# The Largest Nuclear Power Plant In The World



## FastTrax (Oct 22, 2020)

www.tepco.co.jp/en/hd/index-e.html

www.nytimes.com/2007/07/25/world/asia/25japan.html

https://en.wikipedia.org/wiki/Kashiwazaki-Kariwa_Nuclear_Power_Plant

https://en.wikipedia.org/wiki/Tokyo_Electric_Power_Company


----------



## Aunt Marg (Oct 23, 2020)

The picture of the green paneled control centre/room looks like something straight out of outer-space.

Jeepers, my husband get's cross whenever he has to absorb the cost of a handful of rebar lengths, I can't imagine the millions upon millions of dollars worth of steel that goes into the making of such a facility.
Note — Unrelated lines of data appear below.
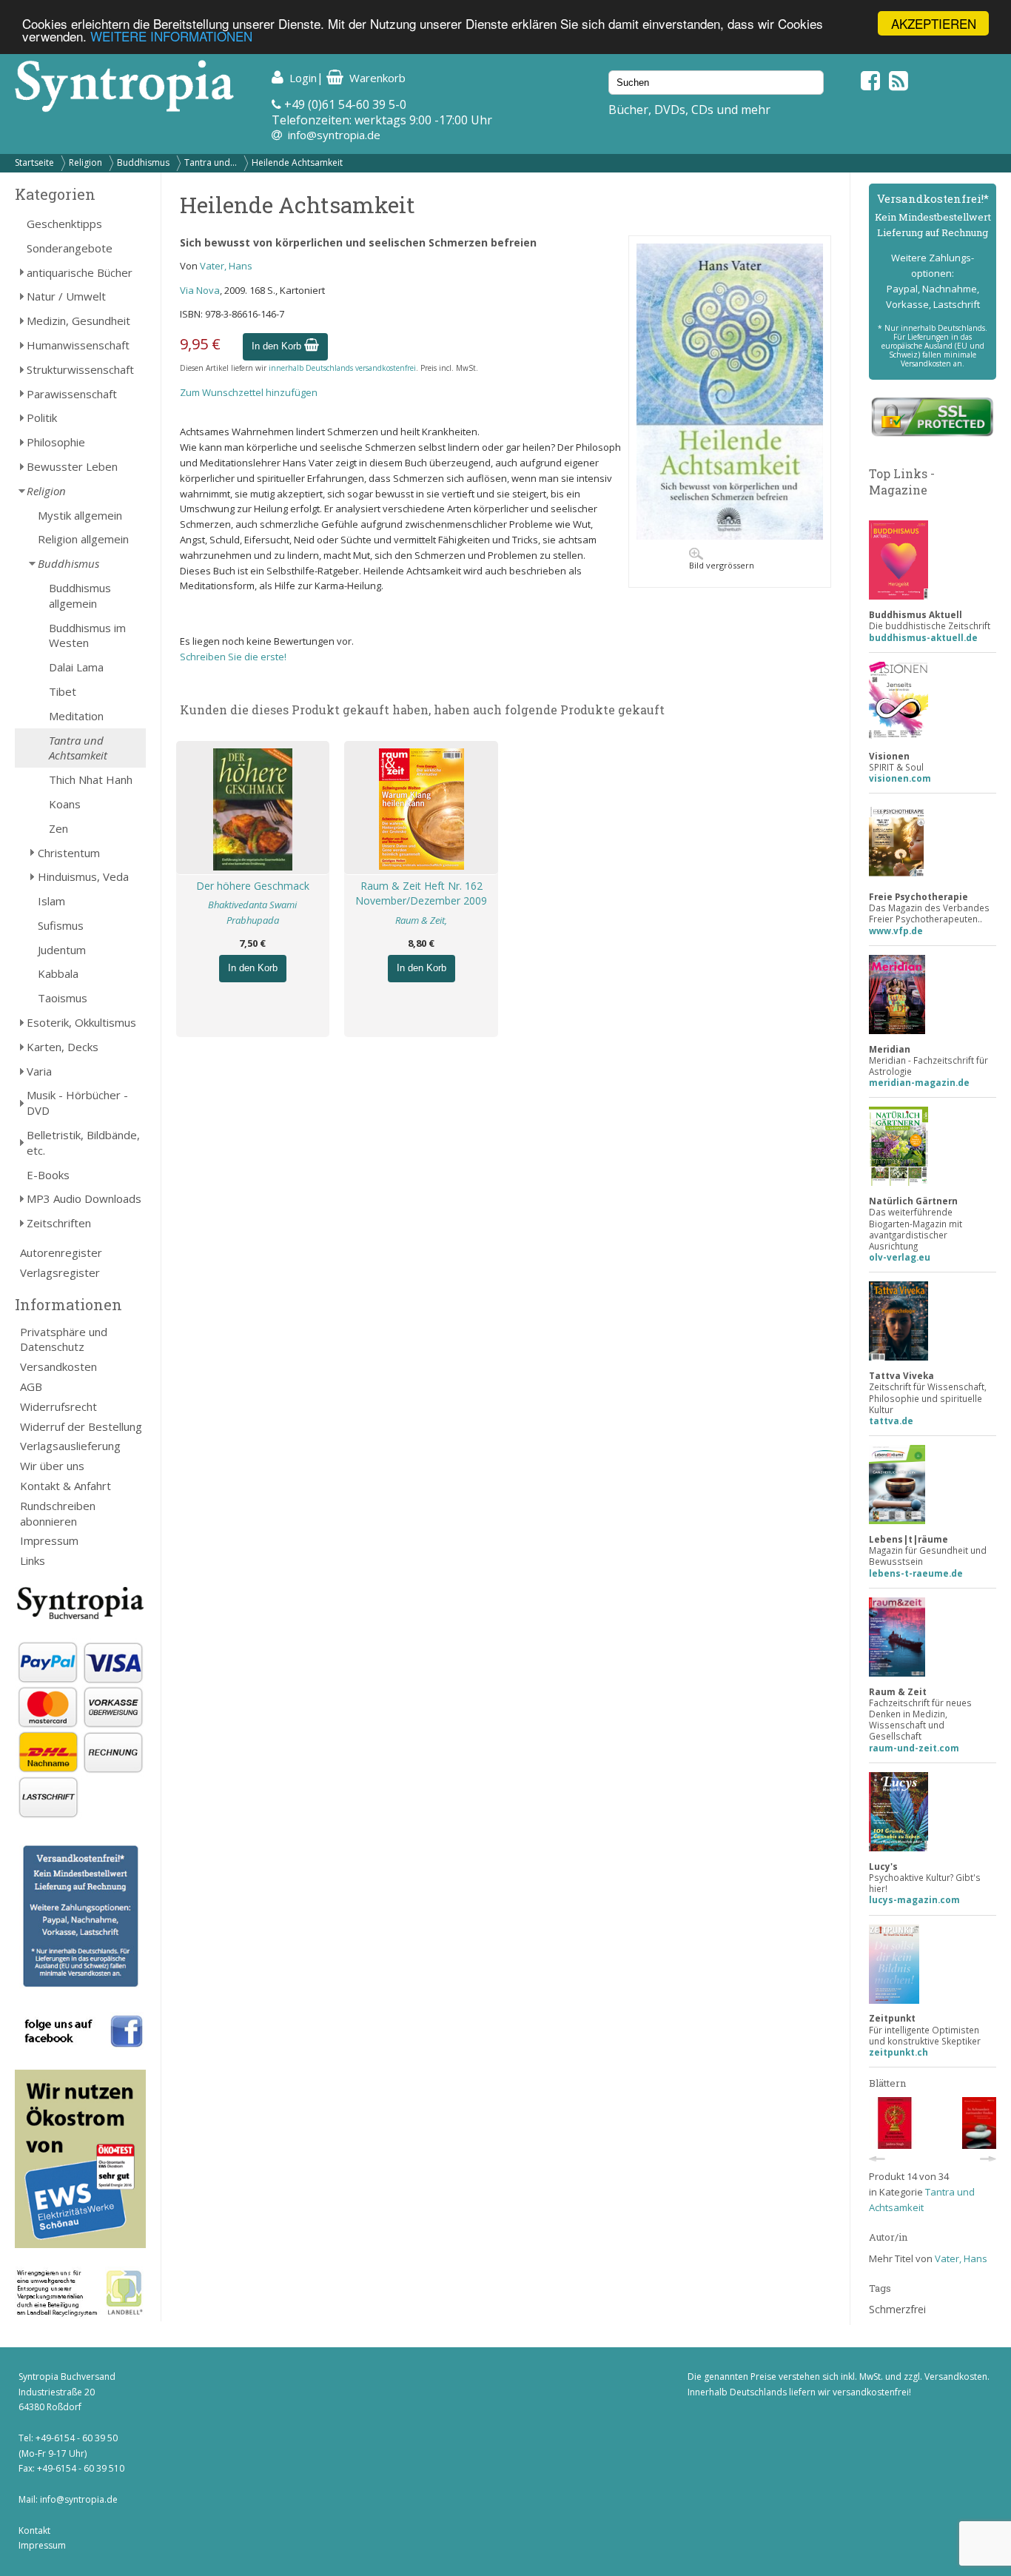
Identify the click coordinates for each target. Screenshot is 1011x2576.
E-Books (48, 1174)
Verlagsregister (60, 1272)
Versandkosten (58, 1366)
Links (32, 1560)
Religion (85, 162)
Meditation (76, 715)
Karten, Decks (62, 1046)
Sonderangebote (69, 248)
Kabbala (58, 973)
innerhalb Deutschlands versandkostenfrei (342, 368)
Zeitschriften (59, 1222)
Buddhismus (143, 162)
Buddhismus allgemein (80, 595)
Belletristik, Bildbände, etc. (83, 1142)
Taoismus (62, 997)
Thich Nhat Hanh (90, 779)
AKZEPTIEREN (933, 23)
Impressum (49, 1540)
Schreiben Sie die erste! (233, 656)
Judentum (62, 949)
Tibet (62, 691)
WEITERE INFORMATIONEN (171, 36)
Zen (58, 828)
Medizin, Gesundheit (78, 320)
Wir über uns (52, 1465)
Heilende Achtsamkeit (297, 162)
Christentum (69, 852)
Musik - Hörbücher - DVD (77, 1102)
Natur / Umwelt (66, 296)
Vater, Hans (226, 265)
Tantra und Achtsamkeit (78, 748)
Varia (39, 1071)
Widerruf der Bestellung (81, 1426)
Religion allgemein (83, 538)
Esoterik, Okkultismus (81, 1022)
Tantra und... (210, 162)
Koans (65, 803)
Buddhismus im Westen (87, 635)
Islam (51, 900)
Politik (42, 417)
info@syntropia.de (334, 134)
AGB (31, 1386)
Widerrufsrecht (58, 1406)
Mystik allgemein (80, 515)
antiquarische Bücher (79, 272)
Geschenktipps (64, 223)
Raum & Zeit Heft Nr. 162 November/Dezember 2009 (421, 893)
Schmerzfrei (897, 2309)
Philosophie (56, 442)
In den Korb (278, 346)
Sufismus (61, 925)
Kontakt (34, 2530)
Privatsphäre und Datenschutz (63, 1339)
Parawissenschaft (72, 393)
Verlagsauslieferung (70, 1445)
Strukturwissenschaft (80, 369)
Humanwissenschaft (78, 345)
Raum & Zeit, (421, 920)
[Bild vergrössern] (730, 536)
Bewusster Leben (72, 466)
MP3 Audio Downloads (84, 1198)
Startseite (34, 162)
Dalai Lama (76, 667)
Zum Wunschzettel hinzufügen (249, 392)
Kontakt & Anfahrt (65, 1485)
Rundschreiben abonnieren (57, 1513)
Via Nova (200, 290)
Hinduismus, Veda (83, 876)
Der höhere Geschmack (252, 886)
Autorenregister (61, 1252)
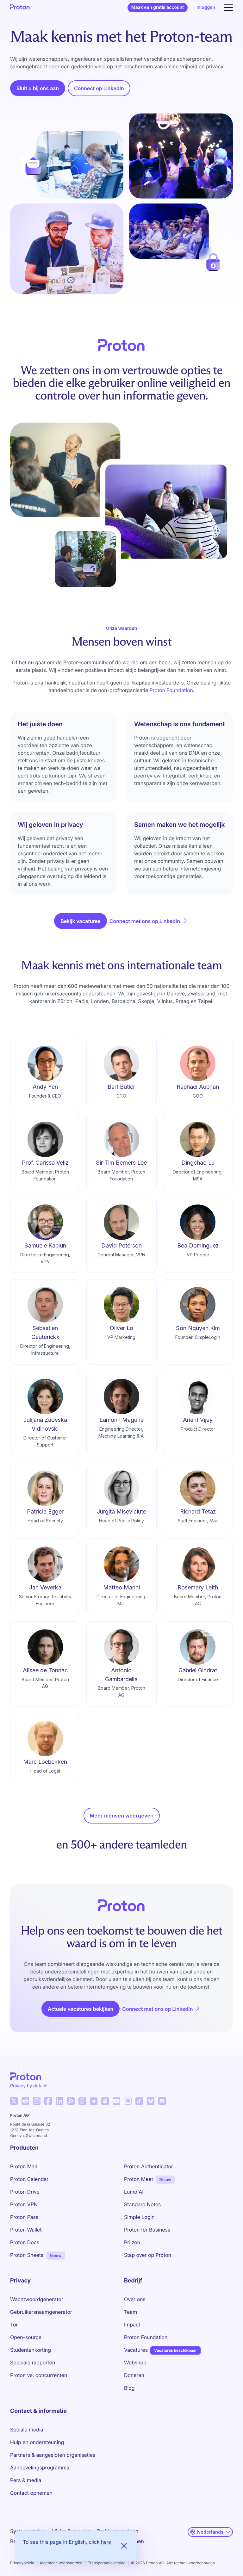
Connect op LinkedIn (102, 90)
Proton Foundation (171, 690)
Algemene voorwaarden (61, 2563)
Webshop (135, 2362)
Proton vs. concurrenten (38, 2375)
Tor (14, 2324)
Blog (129, 2388)
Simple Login (139, 2217)
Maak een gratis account (157, 7)
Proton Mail (23, 2166)
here (106, 2542)
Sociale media (26, 2429)
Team (130, 2312)
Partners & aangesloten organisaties (52, 2455)
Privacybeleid (22, 2563)
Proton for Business (147, 2229)
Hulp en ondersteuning (37, 2442)
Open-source (25, 2337)
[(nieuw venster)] (14, 2101)
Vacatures (136, 2350)
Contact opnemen (31, 2493)
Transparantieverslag (107, 2563)
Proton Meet (138, 2179)
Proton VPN (24, 2204)
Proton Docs (24, 2242)
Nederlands (210, 2532)
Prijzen (132, 2242)
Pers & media (25, 2480)
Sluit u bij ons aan (37, 88)
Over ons (135, 2299)
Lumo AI (133, 2192)
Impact (132, 2324)
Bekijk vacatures (80, 921)
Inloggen (205, 7)
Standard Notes (142, 2204)
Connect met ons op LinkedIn (149, 920)
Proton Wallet (26, 2229)
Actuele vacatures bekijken (81, 2009)
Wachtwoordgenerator (36, 2299)
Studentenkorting (30, 2350)
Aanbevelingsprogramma (39, 2467)
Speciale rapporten (32, 2362)
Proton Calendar (29, 2179)
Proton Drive (25, 2192)
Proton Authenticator (148, 2166)
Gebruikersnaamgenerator (41, 2312)
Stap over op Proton (147, 2255)
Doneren (134, 2375)
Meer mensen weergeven (121, 1815)
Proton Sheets (26, 2255)
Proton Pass (24, 2217)
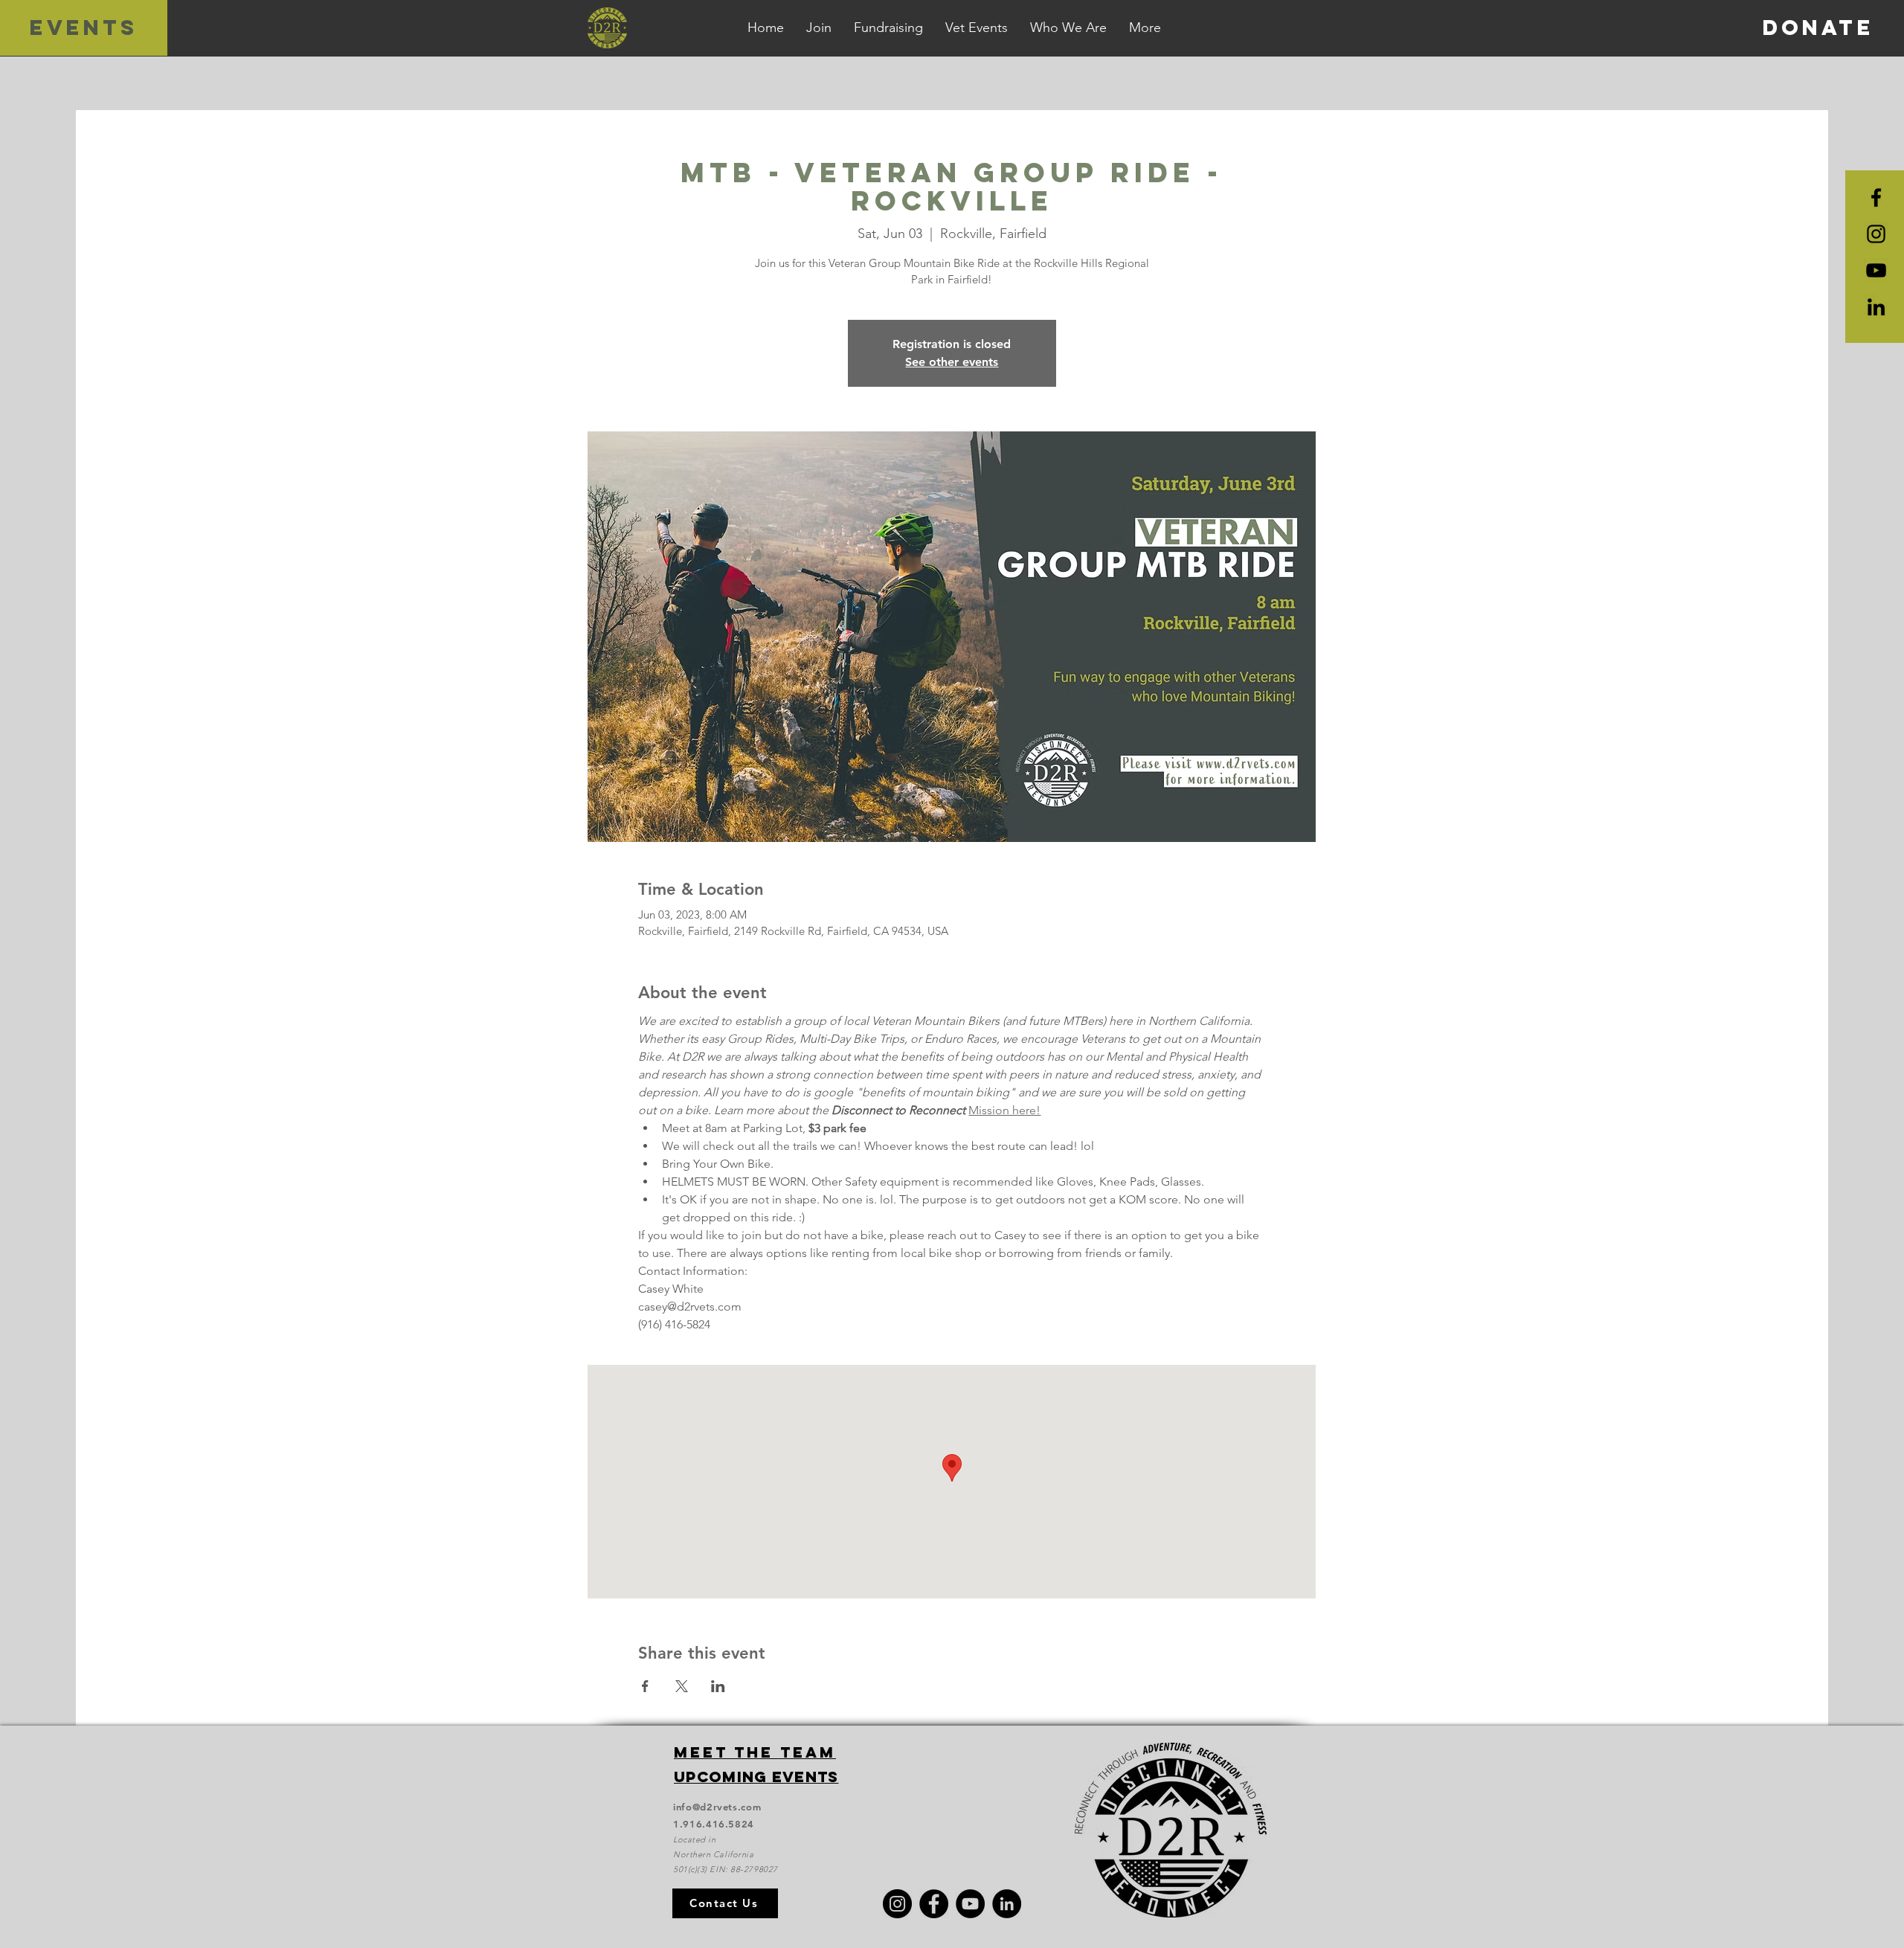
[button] (1145, 27)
Very interesting stuff, Fast.


----------



## FastTrax (Oct 23, 2020)

Aunt Marg said:


> The picture of the green paneled control centre/room looks like something straight out of outer-space.
> 
> Jeepers, my husband get's cross whenever he has to absorb the cost of a handful of rebar lengths, I can't imagine the millions upon millions of dollars worth of steel that goes into the making of such a facility.
> 
> Very interesting stuff, Fast.



I think many of the new tech control facilities are the cats meow or is it the cats whiskers? AMTRAK CTEC and AMTRAK/LIRR/NJT PSCC are just too cool but the grunts who actually work the consoles are all stressed out. The district managers are too busy writing them up for not keeping the stations slots filled GOD forbid something happens to the trainsets.


----------